The Penumbra Liberty Trial: Safety and Effectiveness in the Treatment of Wide-Neck Intracranial Aneurysms
Study Details
Study Description
Brief Summary
To assess the safety and effectiveness of the Penumbra Liberty Stent System as adjunctive treatment to embolic coils for wide-neck, saccular, intracranial aneurysms in the internal carotid artery (ICA). The Liberty Stent System is an implantable device comprised of a stent and delivery system designed as an adjunct to embolic coils in the treatment of wide-neck, saccular, intracranial aneurysms. It has three components: an implant, an introducer sheath and a delivery wire assembly. The implant component is made of superelastic and biocompatible nitinol tubular material. Patients presenting with wide-neck, saccular, intracranial aneurysms in the internal carotid artery (ICA) from the cavernous segment to the carotid terminus (including the paraclinoid, ophthalmic, hypophyseal and posterior communicating segments) will receive stent assisted coiling by the Penumbra Liberty Stent with any approved embolic coils currently on the market. Wide-neck aneurysms are defined by a neck ≥4mm or a dome-to-neck ratio <2. Each patient will be followed and assessed for 2, 6 and 12 months after enrollment.
Condition or Disease | Intervention/Treatment | Phase |
---|---|---|
|
N/A |
Study Design
Arms and Interventions
Arm | Intervention/Treatment |
---|---|
Experimental: Liberty Stent arm Patients are implanted with the Liberty Stent as an assist to embolic coiling of their wide-neck, saccular, intracranial aneurysms and follow for 12 months |
Device: Stent assisted coiling with the Liberty Stent
Patients are implanted with the Liberty Stent as an assist to embolic coiling of their wide-neck, saccular, intracranial aneurysms and follow for 12 months
|
Outcome Measures
Primary Outcome Measures
- Number of Participants With Raymond Class I Complete Obliteration at 12 Months [At 12 months post-implant]

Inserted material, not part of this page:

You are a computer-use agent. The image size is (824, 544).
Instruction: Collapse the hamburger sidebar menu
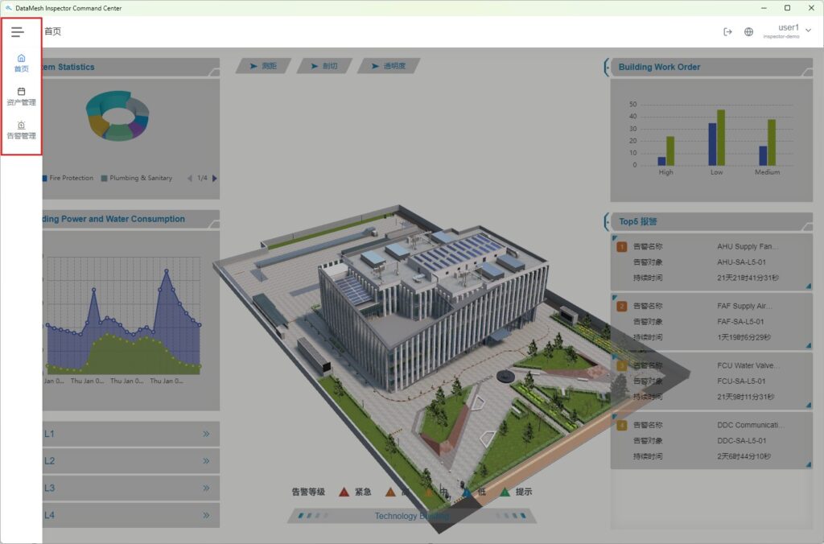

Complete aneurysmal obliteration is defined by the method of Raymond et al. (Class I) (Stroke 2001;32:1998-2004).
- Number of Neurological Deaths or Major Ipsilateral Strokes at 12 Months Post Treatment. [At 12 months post-implant]
Secondary Outcome Measures
- Number of Ipsilateral Ischemic Strokes [At 12 months post-implant]
Defined as episodes of focal or global neurological dysfunction due to brain or retinal infarction in the same hemisphere of the target aneurysm with signs and symptoms that persist for 24 hours or longer. When appropriate, non contrast CT scans will be used to eliminate hemorrhagic strokes
- Number of Participants With Device-related Serious Adverse Events [During the procedure]
The number of participants with device-related Serious Adverse Events as a measure of safety of the procedure and device. The FDA definitions for Serious Adverse Events are used.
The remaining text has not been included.